Fellows v. Martin involved a situation where, for the want of paying $21.01, monies withheld due to a parking space dispute, the tenant was claimed to have forfeited a 99-year lease, and advance rental payments of $9,900.

Even assuming resort to equity was appropriate, the determination is uniquely fact-based, and not ripe for summary judgment.


The plaintiff claims that it reasonably relied upon the promise of Lake Hills to enter into a new lease, when it vacated space to accommodate Trader Joe's needs.

In order to prevail in a claim of promissory estoppel, the plaintiff must prove the existence of a clear and definite promise which the promisor reasonably expected to induce reliance. The promise need not be the equivalent of an offer to enter into a contract. Stewart v. Cendant Mobility Services Corp., 267 Conn. 96, 104-05 (2003).

The promise must reflect a present intention to commit, and cannot be a mere expression of hope, desire or opinion. A promise upon which the promisor should reasonably expect to induce action is binding, if injustice can be avoided only by enforcing the promise. I Restatement (Second) Contracts, § 90. Whether a representation rises to the level of a promise, is a question of fact, in light of all of the circumstances. Torosyan v. Boehringer Ingelheim Pharmaceuticals, Inc., 234 Conn. 1, 17 n. 6 (1995).

Here, a trier of fact could find that the plaintiff relied upon the promise to enter into a new lease, when it voluntarily relinquished half its leased space to Trader Joe's.
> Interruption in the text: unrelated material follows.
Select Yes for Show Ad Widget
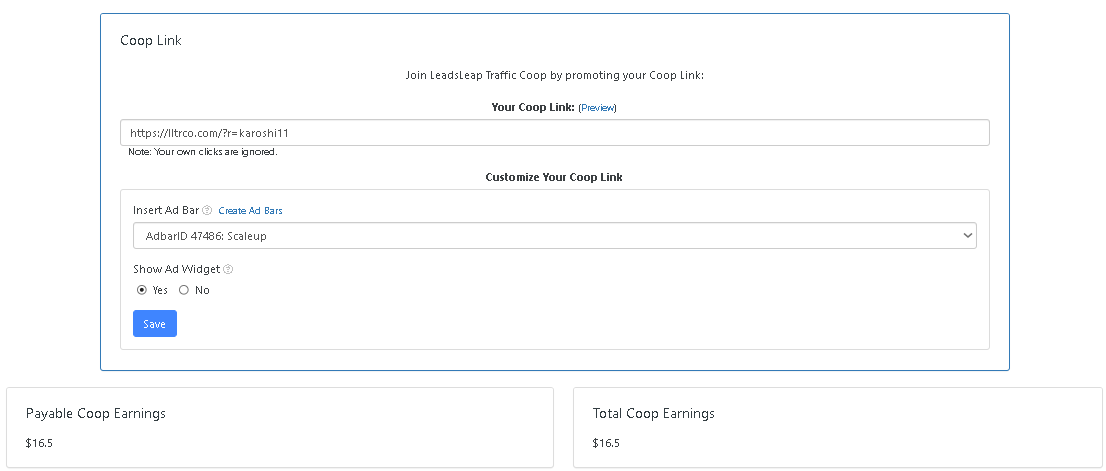Viewport: 1106px width, 471px height. pos(142,290)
Since issues of credibility are reserved for the trier of fact, whether the plaintiff's reliance was reasonable, and whether the alleged statement by the defendants' representative was sufficiently definite to constitute a promise, cannot be determined in a summary judgment proceeding.


The plaintiff claims that the defendants are bound by an agreement to enter into a new lease agreement, on terms substantially similar to the January 1997 lease.

The plaintiff cites, as consideration for the contract, the abandoning of its space, something it was not required to do until the lease expired.

In order for a contract to exist, in addition to consideration, a plaintiff must demonstrate a present intention to undertake contractual obligations. D'Ulisse-Cupo v. Board of Directors of Notre Dame High School, 202 Conn. 206, 215 (1927). There must be an actual agreement. Brighenti v. New Britain Shirt Corporation, 167 Conn. 403, 406 (1974).

An agreement need not contain all terms. Even if an agreement may be too indefinite in its terms to be enforced, it may be certain enough to constitute a valid agreement for breach of which damages may be recovered. Augeri v. C.F. Wooding, Co., CT Page 11561 173 Conn. 426, 430 (1997). However, an agreement must be definite and certain as to its terms and requirements, and the meaning must be ascertained either from express terms, or by a fair implication. Augeri v. C.F. Wooding, Co., supra, 430; Corbin, Contracts (Rev. Ed. 1996) § 8.9, p. 29.

Whether the plaintiff can demonstrate that the promise was sufficient to give rise to a contract, and whether all necessary terms were agreed upon, represent questions of fact yet to be determined. The Motion for Summary Judgment as to Counts Two and Three must therefore be denied.


The defendant's Motion for Summary Judgment is denied as to all counts.